Il faut dire qu'à cette époque, les ouvriers normands se nourrissaient essentiellement de pain et de pommes de terre, accompagnés de choux, d'oignons ou d'oseille ; et parfois d'œufs, de haricots, de raves[20] et de carottes. Seulement, le dimanche, ils pouvaient déguster une fine tranche de porc salé ou un morceau de tripaille[21], et le vendredi du hareng fumé ou quelques poissons d'eau douce pêchés dans un bras de la Seine.
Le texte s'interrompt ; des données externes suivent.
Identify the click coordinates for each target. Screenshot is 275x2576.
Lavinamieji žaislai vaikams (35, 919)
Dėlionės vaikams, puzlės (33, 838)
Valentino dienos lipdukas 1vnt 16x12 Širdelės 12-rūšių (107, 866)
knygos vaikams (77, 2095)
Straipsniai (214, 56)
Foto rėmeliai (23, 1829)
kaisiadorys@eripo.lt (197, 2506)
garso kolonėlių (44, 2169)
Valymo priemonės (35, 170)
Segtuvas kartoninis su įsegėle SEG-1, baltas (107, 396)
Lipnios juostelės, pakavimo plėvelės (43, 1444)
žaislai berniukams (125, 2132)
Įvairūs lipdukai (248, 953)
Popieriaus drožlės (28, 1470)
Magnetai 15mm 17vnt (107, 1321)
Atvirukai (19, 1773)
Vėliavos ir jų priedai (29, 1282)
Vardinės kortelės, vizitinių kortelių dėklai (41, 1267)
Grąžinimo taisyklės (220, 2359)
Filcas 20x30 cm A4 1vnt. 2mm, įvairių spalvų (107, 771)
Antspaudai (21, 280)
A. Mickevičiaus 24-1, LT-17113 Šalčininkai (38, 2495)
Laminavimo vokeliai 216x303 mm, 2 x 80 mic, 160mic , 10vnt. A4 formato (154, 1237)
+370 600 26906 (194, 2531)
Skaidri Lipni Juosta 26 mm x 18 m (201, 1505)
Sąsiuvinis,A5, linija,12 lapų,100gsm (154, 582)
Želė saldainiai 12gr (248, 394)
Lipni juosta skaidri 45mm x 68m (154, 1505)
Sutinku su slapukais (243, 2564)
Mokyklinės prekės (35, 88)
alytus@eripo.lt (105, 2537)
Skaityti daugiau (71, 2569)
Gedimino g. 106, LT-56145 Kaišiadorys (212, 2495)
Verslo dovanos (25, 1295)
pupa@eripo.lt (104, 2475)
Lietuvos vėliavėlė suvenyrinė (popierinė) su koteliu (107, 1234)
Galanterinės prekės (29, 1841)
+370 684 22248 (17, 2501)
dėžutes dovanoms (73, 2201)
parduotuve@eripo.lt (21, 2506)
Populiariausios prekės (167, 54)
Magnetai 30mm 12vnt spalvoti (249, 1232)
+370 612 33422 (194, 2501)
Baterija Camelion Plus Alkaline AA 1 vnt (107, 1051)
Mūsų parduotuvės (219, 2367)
Selon la saison, on trouvait sur leur table des pommes, des poires, des noisettes, des mûres ou des framboises, cueillies dans les vergers ou dans les haies bordant les chemins des Rouvalets[22]. Quand ils en avaient les moyens, ils achetaient aussi du lait, du beurre et du camembert au marché ; et toute la famille – même les tout petits – consommait du cidre coupé avec de l'eau.

Pour ne pas inquiéter Constance, les hommes ne firent aucune allusion au grand gaillard rencontré dans la ruelle, ni au vol de la pipe. A cette époque, les hommes ne partageaient pas leurs vicissitudes à leur épouse, et se plaisaient même à cultiver leurs jardins secrets entre frères et amis, afin de profiter pleinement de leurs vices – alcool, tabac et bagatelle[23] – sans représailles. Les jumeaux ne s'attardèrent donc pas auprès de leurs hôtes, et après avoir mangé le copieux dessert, ils regagnèrent chacun leurs pénates. Napoléon habitait à dix minutes de chez Gustave, rue des Rouvalets. Depuis la mort de ses parents, il était devenu le chef de cette maisonnée. Il veillait sur sa grand-mère Flore et sur ses sœurs Valentine et Gustine, avec son frère Alfred[24]. Louis, quant à lui, devait parcourir plus d'un kilomètre à pied, dans les rues sombres, pour rentrer chez lui. Préoccupé par les paroles énigmatiques du grand Alsacien, il pressa le pas et arriva à son cafouret, le cœur battant et la mine renfrognée.

La jeune femme avait fait l'effort de lui préparer du pain perdu flambé au pommeau[25], avec de la confiture de gratte-cul[26], pour tenter de l'amadouer. Elle souhaitait tant qu'il passe du temps dans sa compagnie et qu'il arrête de traîner dans les cabarets avec tous les beuchonniers du coin. Elle avait si peur qu'un jour il se fasse tuer dans une rixe, ou qu'il soit renvoyé de son travail pour mauvaise conduite. En voyant son allure rustre et bougonne, ses espoirs s'évanouirent bien vite :

- Quiqu'y a ? lui demanda-t-elle en essayant d'être douce et bienveillante.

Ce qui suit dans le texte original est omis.